He came forward again using a more regulated, expected style. I caught a low four strike, then a high blow from the second blade while mine still crackled along his first. Fighting was getting easier, more fun, more assured. The Force would tell me of my death as it was planned. Once the Force had been invisible to me, and then power like driving a speeder for the first time; uncontrolled and rife with emotion.
We battled across the desk in measured steps. I had him to the edge now, the lightsabers striking in angry fast flashes. Once he managed to kick me, and I stepped back many paces pushing pain to the Force, and ducked then jumped lightning attacks. Matched again, we traded slashes. I knew there was another structure below this one. I went for the cyborg’s chest plates, blurring through his double web of defense/attack. He growled and flipped down the metal edge and out of sight. One breath, then Thrym was beside me; I climbed back into the saddle and she guided me to the cave-filled wall were we ran and skidded down the rockface and leapt to the next lowest level under the dock.

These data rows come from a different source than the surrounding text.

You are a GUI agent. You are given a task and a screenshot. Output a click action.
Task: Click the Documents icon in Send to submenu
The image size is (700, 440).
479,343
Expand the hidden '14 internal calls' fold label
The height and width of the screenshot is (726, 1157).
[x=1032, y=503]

The sloped dirt hill or platform was a swimming hole--a word I had picked up from Corran Horn who had apparently found one at the praxeum--for Utai who scattered as the dragonmount feet slapped the ground, if they had not already fled. The sound of lightsabers’ humming and singing echoed and filled up this place with an intense beat. The cyborg stood apparently resting at the edge of a deep blue natural pool, in the shadow of carved columns edging the sinkhole. He had his feet spread wide, ‘saber blades balanced with their tips in the ground, and coughed then gathered his breath in a deep gasp.

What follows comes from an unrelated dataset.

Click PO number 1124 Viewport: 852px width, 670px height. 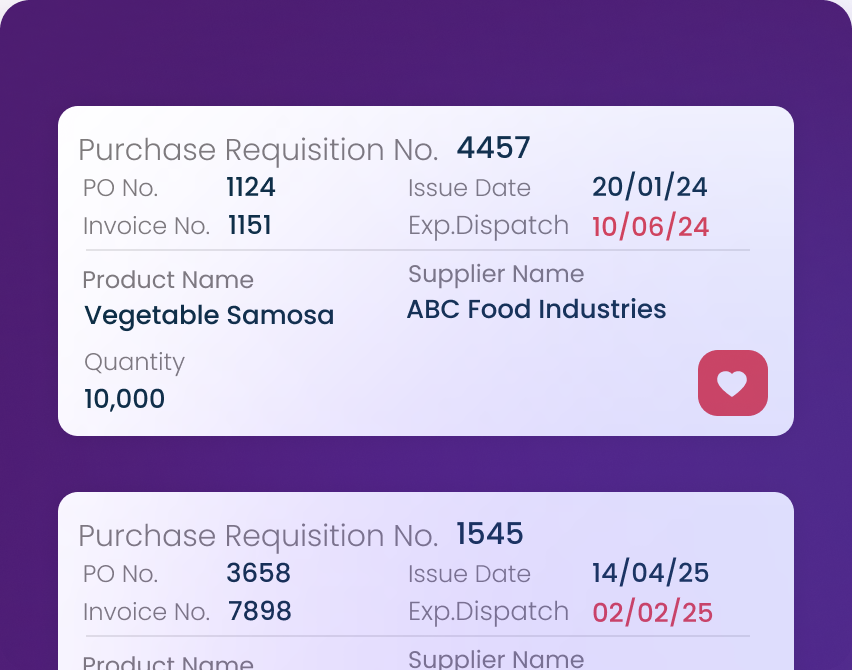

Angrily, maddened, unthinking, he launched into a jog toward Thrym, head lowered, glaring. She charged into him with the side of her back, whooping and prancing sideways when lightsaber edges found the thick horn on her beak. He couldn’t hold on long, not in that time, and plunged into the water. He pulled himself out almost immediately with long mechanical forearms just as I swung down from Thrym’s back and stood in the shadow of her neck, my lightsaber still active. I brought it back to two hands and he came forward again. The Force rose up and he was flung back into the pool, farther now, hissing as he grabbed at the slippery rock edges and hauled his sinking body back on the side nearer the cliff. I jumped the pool. He tried to knock the lightsaber out of my hand with his right hand, the green lightsaber having apparently been lost to the depths, and I twisted it around coming in again toward his body. He blocked me high with the blue saber and loomed over me, shivering. Took my feet out from under me quick, so that I hit the ground hard on my hip and rolled left, toward the cliff, and got to my feet as he slashed through the column right before me, reaching up nine feet or so and then dropping the lightsaber to his upraised foot and slicing another cut in the base. It toppled in slow motion.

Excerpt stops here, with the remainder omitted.